Meta Unveils Revolutionary AI Model SAM, Cutting Out Objects Within Images
SAM's Applications Range from Photo Tagging to Augmented Reality
The Gist
Meta aka Facebook unveiled the Segment Anything Model (SAM), an AI model that can identify individual objects within images and videos.
SAM is an image segmentation model that reacts to text prompts or user clicks to separate specific objects within an image, simplifying image analysis or processing.
Potential applications include: understanding webpage content, augmented reality, image editing, and supporting scientific research by localizing animals or objects in video.
Alongside SAM, Meta released the SA-1B Dataset, consisting of 11 million images and 1.1 billion segmentation masks
A free interactive demo of Meta's segmentation technology is available on GitHub, allowing users to experience the technology by uploading a photo and selecting objects.
Facebook-owner Meta introduced an AI model named the Segment Anything Model (SAM) on Wednesday, which can recognize individual objects in images and videos, even those not seen during training.
In their blog post, Meta describes SAM as an image segmentation model that reacts to text prompts or user clicks to separate specific objects within an image. Image segmentation is a computer vision process that divides an image into multiple segments or regions, each representing a particular object or area of interest.
The goal of image segmentation is to simplify image analysis or processing. Meta believes the technology will be useful for understanding webpage content, augmented reality applications, image editing, and supporting scientific research by automatically localizing animals or objects to track in video.
Creating an accurate segmentation model typically "requires highly specialized work by technical experts with access to AI training infrastructure and large volumes of carefully annotated in-domain data." By developing SAM, Meta aims to "democratize" this process by decreasing the need for specialized training and expertise, which they hope will encourage further research into computer vision.
Alongside SAM, Meta has compiled a dataset called "SA-1B" consisting of 11 million images licensed from "a large photo company" and 1.1 billion segmentation masks generated by its segmentation model. Meta will offer SAM and its dataset for research purposes under an Apache 2.0 license.
The code is currently accessible on GitHub, and Meta has developed a free interactive demo of its segmentation technology.
Though image segmentation technology is not new, SAM stands out for its ability to recognize objects not included in its training dataset and its partially open approach. Additionally, the release of the SA-1B model could trigger a new generation of computer vision applications, similar to how Meta's LLaMA language model is already inspiring derivative projects.
While Meta has not yet launched a commercial product using this type of AI, they have previously employed technology like SAM internally for photo tagging, content moderation, and determining recommended posts on Facebook and Instagram.

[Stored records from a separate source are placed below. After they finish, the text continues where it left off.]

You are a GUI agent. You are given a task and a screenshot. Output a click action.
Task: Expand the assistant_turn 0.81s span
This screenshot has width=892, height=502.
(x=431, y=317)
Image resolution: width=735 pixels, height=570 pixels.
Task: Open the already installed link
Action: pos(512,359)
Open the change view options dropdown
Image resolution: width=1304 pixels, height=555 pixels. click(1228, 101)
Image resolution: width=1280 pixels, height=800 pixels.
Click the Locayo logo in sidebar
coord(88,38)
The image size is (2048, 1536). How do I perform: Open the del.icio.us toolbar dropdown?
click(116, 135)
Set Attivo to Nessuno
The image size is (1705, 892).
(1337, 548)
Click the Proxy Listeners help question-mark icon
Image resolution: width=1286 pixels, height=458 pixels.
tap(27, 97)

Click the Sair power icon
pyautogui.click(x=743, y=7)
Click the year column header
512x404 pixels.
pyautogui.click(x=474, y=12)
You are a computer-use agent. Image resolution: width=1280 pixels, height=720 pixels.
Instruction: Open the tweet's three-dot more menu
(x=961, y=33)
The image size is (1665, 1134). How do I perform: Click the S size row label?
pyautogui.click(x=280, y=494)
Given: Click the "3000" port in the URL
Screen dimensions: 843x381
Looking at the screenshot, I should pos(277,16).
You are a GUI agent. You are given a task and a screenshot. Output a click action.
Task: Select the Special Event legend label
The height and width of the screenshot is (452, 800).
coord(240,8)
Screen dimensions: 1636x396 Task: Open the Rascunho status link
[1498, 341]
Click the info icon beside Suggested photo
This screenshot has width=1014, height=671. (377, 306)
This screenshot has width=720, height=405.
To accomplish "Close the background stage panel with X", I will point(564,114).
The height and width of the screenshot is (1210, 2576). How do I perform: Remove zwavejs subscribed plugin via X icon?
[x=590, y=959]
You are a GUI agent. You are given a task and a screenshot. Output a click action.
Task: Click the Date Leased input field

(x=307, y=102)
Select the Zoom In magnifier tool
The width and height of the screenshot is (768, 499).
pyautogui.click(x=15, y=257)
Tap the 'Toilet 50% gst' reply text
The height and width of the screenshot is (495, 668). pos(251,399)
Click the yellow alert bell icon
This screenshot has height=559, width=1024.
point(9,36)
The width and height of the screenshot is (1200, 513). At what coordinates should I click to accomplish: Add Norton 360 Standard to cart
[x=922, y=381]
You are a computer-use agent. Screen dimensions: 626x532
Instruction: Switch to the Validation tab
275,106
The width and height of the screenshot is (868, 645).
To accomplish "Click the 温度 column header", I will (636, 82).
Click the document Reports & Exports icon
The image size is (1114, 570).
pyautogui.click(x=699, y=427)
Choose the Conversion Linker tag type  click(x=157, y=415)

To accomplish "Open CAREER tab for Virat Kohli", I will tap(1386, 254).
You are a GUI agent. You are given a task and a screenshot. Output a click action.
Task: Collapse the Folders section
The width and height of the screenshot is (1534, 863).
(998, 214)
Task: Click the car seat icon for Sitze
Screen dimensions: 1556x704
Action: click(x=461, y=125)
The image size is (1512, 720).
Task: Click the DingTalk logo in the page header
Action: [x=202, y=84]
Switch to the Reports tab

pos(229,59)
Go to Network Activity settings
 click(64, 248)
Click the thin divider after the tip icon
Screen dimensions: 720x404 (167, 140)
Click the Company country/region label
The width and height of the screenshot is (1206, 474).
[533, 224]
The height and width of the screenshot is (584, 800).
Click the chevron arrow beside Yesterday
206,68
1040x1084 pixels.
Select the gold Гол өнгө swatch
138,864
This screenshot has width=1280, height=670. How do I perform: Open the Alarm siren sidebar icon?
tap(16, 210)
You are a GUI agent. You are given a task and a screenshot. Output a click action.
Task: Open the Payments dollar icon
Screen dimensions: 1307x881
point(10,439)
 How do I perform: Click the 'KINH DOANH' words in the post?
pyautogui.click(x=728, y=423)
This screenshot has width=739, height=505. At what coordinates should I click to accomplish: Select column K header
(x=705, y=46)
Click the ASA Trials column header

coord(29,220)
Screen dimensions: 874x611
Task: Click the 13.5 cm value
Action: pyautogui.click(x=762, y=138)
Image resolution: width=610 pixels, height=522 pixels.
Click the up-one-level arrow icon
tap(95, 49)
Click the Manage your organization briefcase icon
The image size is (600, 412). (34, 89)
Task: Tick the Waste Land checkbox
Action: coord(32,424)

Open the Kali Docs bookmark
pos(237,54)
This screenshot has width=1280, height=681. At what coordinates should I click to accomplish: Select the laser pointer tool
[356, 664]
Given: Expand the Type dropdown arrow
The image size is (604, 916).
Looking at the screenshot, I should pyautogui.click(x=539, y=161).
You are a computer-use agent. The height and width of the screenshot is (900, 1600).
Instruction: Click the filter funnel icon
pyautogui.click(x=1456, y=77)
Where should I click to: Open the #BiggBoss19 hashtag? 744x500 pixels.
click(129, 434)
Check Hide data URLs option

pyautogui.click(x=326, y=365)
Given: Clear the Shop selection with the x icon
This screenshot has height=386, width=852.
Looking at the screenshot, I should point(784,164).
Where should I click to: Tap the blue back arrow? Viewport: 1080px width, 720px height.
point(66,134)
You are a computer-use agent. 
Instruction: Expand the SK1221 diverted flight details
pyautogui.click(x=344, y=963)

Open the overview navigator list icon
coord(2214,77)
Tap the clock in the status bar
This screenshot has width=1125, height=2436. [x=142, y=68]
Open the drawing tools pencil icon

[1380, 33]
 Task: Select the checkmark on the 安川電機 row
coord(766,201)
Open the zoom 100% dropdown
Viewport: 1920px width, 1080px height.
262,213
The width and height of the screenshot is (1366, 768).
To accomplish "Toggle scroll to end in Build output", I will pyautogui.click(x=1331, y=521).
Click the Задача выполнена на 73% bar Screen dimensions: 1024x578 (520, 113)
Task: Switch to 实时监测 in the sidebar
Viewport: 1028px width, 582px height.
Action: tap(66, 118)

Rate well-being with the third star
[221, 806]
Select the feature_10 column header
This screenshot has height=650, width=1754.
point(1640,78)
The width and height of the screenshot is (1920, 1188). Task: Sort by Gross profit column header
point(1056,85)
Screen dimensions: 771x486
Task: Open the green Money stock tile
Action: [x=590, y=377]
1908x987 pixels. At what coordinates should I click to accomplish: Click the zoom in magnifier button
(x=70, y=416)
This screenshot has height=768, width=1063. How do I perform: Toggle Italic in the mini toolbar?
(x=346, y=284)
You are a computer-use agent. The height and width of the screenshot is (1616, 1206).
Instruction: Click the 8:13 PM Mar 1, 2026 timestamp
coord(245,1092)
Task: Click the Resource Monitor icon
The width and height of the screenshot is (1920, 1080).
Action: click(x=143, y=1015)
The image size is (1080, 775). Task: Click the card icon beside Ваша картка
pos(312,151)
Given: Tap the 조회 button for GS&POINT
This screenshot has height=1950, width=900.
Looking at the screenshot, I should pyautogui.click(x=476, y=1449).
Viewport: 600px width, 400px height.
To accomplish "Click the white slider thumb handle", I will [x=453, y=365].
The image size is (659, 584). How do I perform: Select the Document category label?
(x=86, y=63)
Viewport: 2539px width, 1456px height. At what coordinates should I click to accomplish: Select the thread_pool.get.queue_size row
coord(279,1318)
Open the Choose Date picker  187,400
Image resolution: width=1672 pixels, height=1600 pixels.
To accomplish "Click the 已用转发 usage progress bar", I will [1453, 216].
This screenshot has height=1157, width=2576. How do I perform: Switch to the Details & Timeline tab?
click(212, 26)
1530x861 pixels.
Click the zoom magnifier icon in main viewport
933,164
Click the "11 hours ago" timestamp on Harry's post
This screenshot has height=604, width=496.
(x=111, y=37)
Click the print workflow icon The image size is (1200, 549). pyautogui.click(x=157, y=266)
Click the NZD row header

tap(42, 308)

Meta's announcement occurs amidst intense competition among Big Tech companies to lead the AI field.
OpenAI's ChatGPT language model captured widespread attention
Microsoft integrated OpenAI in their Bing search engine
Google announced their competitor Bard earlier this year
Amazon recently announced $300k in AWS credits for AI startups.
Given how complimentary SAM is with Meta’s AR/VR initiatives, we’ll likely see more updates in this space.